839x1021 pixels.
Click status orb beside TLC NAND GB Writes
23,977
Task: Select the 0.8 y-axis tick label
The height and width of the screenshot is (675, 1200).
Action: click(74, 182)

Exercise details: The whole listing must be reproduced exactly. Do not skip a line.

Written answer:
839x1021 pixels.
Click status orb beside TLC NAND GB Writes
23,977
Task: Select the 0.8 y-axis tick label
The height and width of the screenshot is (675, 1200).
Action: click(74, 182)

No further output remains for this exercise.